Protecting the environment is not merely about saving elephants and rhinos, or safeguarding national parks.

It is about protecting the very foundation on which our growth, progress and prosperity are built, and it underpins all other critical global issues, from health and poverty to peace and security.

That’s why the 2030 Agenda falls on nations to work towards eradicating poverty and hunger alongside protecting and restoring ecosystems.

While poverty eradication and ecosystem protection might seem like disparate issues, they are interlinked.

Poverty begets degradation, but so does wealth if we do not ensure our consumption and production activities are done sustainably.

Food and water security are ultimately impacted by how we manage our forests, combat climate change and cultivate our lands.

Our health is tied to the health of the air we breathe, the soil in which we grow our food, and the water we consume.

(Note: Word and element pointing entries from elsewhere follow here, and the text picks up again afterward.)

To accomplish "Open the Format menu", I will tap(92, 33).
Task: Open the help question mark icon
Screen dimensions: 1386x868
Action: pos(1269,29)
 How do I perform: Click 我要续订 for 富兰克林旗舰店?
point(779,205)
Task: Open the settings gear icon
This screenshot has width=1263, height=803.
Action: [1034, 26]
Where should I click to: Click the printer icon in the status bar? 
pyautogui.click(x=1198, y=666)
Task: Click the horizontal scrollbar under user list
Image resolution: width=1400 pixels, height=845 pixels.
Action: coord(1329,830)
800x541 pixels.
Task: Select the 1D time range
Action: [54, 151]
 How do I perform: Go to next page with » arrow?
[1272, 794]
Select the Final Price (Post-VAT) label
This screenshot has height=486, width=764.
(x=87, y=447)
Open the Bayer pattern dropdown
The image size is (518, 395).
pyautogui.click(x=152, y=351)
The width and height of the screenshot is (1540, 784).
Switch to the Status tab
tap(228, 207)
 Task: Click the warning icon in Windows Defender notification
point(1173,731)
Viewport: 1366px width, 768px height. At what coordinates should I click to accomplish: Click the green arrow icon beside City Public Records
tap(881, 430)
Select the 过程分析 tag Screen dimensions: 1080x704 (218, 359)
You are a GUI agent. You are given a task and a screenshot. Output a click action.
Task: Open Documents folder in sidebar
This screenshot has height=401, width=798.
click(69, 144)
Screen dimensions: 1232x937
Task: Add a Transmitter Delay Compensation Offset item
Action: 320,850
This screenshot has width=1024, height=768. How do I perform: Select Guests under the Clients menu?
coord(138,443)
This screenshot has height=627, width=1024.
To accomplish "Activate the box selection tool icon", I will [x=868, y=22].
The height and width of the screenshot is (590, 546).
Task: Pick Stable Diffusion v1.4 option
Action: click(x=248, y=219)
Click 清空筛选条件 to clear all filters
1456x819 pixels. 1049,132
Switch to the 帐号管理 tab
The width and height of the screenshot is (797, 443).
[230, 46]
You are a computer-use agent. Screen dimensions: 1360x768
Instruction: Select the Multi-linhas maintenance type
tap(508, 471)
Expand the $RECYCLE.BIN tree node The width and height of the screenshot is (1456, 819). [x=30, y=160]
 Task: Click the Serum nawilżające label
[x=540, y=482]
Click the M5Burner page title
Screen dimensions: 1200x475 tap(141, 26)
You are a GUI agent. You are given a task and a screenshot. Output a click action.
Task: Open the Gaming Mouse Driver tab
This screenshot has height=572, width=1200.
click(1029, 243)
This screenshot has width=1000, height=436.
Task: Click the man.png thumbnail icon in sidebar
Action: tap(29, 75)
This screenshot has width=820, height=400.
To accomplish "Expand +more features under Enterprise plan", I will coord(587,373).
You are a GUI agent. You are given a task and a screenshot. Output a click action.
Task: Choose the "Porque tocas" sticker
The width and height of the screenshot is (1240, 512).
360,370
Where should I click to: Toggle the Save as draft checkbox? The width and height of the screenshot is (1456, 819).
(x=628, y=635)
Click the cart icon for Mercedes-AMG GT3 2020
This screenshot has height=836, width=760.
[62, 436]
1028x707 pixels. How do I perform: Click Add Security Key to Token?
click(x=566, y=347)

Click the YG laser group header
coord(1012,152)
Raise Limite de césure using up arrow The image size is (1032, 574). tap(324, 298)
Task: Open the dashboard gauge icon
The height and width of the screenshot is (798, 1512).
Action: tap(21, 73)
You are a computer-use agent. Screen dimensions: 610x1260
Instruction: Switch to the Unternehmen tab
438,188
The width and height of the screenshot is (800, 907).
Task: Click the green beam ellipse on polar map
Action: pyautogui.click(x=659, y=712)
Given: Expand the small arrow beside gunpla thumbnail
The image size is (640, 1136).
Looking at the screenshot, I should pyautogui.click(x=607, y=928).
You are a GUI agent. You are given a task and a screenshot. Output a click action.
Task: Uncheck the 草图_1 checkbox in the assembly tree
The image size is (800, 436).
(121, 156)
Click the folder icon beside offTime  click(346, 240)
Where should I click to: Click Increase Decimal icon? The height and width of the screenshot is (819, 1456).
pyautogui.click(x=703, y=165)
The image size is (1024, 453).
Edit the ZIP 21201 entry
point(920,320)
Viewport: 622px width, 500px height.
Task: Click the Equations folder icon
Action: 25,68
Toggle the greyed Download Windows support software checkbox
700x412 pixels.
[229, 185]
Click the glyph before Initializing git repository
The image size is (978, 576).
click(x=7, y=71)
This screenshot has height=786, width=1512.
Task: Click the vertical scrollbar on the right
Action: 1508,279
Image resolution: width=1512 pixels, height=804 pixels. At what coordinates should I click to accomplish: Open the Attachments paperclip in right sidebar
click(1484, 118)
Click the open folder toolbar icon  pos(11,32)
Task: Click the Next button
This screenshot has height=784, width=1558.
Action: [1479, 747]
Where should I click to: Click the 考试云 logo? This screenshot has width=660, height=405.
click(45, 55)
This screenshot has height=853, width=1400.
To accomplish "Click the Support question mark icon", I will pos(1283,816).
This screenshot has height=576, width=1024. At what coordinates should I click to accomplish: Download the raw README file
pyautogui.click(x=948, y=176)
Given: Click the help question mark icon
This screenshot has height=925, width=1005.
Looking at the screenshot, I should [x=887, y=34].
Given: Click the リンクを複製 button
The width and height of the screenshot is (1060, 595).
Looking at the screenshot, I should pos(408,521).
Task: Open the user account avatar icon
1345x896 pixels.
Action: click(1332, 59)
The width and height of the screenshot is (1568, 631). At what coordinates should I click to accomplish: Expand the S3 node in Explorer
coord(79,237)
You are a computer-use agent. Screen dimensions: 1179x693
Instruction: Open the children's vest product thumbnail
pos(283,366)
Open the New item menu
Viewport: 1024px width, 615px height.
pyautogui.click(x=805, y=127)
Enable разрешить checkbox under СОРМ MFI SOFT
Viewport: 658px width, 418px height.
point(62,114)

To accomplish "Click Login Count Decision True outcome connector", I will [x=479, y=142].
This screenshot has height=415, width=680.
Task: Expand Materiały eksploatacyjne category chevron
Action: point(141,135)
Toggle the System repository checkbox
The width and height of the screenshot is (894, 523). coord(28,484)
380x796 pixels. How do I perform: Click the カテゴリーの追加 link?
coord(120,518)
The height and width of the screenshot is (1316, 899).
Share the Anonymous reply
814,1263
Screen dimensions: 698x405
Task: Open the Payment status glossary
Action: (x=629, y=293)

In other words, if we want to succeed in building peaceful and productive societies, it is imperative that we understand the role our ecosystems play in the development process.

ALL INCLUSIVE

Our ministries of environment and our conservationists can’t be the only ones who are environmentally literate. We must all possess this literacy.

Development and the protection of our ecosystems need not be mutually exclusive, however.

Without stopping the pace of development, we can choose places better suited for drilling, paving and extracting that allow us to minimise the negative consequences.

Fortunately we have the knowledge and the science to identify and distinguish the areas suitable for infrastructure development, communities and wildlife.

What we lack, perhaps, is the political will. We must do a better job of securing political commitment at the highest level to allocate adequate resources for the conservation of wildlife and wild lands.

We have to integrate the protection of wildlife and wild lands into national and regional planning so as to secure the economic, cultural and environmental value of Africa’s unique natural heritage.

If we do not resolve to tackle these issues while we are still in the first chapters of our story, our growth and growing prosperity could be short-lived, while the socioeconomic, political and environmental repercussions will be anything but.

We are the authors of our fate, and we are in a unique position to write a new kind of success story.

The writer is president of the African Wildlife Foundation.